═══ GIVEN ENTRIES

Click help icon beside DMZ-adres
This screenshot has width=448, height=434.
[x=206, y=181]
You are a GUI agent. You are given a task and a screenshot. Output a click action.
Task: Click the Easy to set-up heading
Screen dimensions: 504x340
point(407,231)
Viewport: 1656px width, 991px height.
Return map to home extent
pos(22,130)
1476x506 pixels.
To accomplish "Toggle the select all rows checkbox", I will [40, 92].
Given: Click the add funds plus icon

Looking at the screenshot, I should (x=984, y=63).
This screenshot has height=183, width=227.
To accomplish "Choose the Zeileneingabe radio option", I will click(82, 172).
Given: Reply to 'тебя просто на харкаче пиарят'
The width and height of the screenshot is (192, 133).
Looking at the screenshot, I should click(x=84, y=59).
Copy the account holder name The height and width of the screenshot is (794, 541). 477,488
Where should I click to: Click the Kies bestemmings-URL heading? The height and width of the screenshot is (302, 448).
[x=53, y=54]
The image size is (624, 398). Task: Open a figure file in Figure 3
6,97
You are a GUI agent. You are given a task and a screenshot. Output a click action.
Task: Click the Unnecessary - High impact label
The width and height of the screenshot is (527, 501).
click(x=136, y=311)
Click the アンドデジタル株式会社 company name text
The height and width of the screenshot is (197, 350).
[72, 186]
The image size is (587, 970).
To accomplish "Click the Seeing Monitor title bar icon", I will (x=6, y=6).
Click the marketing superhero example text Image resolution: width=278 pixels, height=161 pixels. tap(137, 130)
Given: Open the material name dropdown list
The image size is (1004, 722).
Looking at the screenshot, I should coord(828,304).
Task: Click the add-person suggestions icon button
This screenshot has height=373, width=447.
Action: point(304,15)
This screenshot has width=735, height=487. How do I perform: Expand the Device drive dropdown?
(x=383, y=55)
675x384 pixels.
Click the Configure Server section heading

══════

- [TASK OBJECTIVE]:
Copy out the lines above, from the line with "Copy the account" up to and including the line with "[x=53, y=54]", keeping every character unchanged.

- [WRITTEN ANSWER]:
Copy the account holder name The height and width of the screenshot is (794, 541). 477,488
Where should I click to: Click the Kies bestemmings-URL heading? The height and width of the screenshot is (302, 448).
[x=53, y=54]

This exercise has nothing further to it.